Sat, 08 Apr 2000

Iran's youth samples a taste of modern life

By Dietrich Alexander

BERLIN (DPA): If you guessed the snowy slopes were Aspen, Saas Fee or St. Moritz, you're way off target. This is Dizin in Iran, just 100 kilometers north of Tehran.

Seen by many as the country's foremost ski resort, Dizin is one of the places of refuge where Iran's young people can behave like others of their generation in the countries of the free world.

A trace of freedom can be felt there. Chadors, the veils typical for Muslim women, are absent. The religious hardliners around Ayatollah Ali Khameni and feared watchdogs of morality do not stand in the queues at the ski-lifts and check whether the women are wearing make-up.

The young people are looking for their niches in the new Iran, where the difficult return to the international community is advancing extremely slowly after more than two decades.

Young people are becoming much more courageous since the moderate Mohammed Khatami took office as President in 1997 and are testing the limits of a regime that has evidently outlived itself.

The great success of the reform-oriented forces at the general elections of Feb. 18 is encouraging young Iranians to claim more freedoms for themselves.

In the meanwhile, there are Internet cafes in the major cities where Iranian net surfers may establish contact to kindred souls throughout the world and absorb with a thirst for knowledge everything that is discussed in the chatrooms.
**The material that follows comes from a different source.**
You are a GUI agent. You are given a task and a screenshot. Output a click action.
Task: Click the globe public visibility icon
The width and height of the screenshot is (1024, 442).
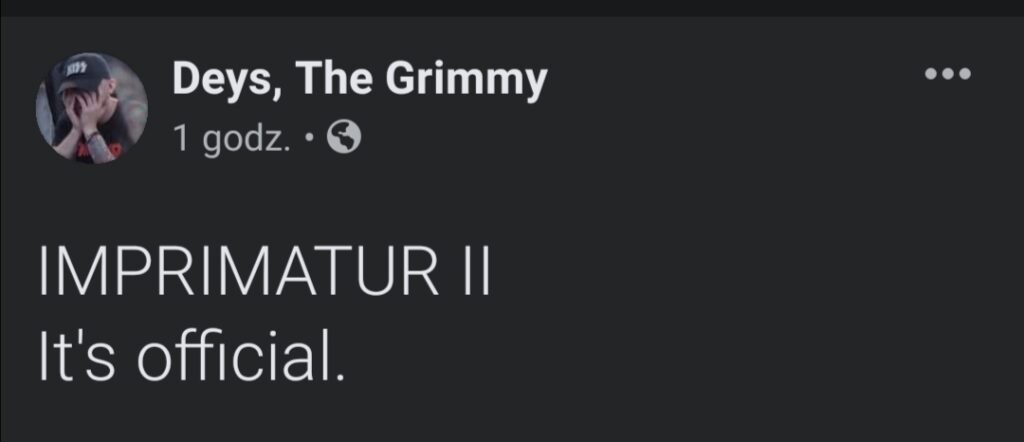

And, those with a knowledge of English browse through the homepages of the international news stations and inform themselves independent of the mostly censored local newspapers.

If the Council of Guardians feels that a newspaper has gone too far out of bounds, it is shut down without any further ado. It is one of the peculiarities of the country that the paper then appears again a few days later under a different name.

However, the density of the Internet is limited. An hour of surfing in the few Internet cafes in Tehran costs US$2.50. That is a lot of money in a country where there is concealed unemployment of up to 50 percent.

Only 10 computers are available at Tehran University and the queues are correspondingly long. The young women and men do not allow themselves to be deterred, nevertheless.

The oases of freedom are recognizable everywhere, especially where the state control apparatus is not present. Thus, young Iranians keep enjoying their leisure-time on the snow-covered mountain slopes and imagine themselves on the ski runs of the free world.

Or they spend their holidays on the island of Kish, a free trade and liberal zone in the Persian Gulf far away from Tehran's center of power. However, the simplest and comparatively cheapest possibility is the Internet which in Iran is at the crawling stage of its triumphant advance.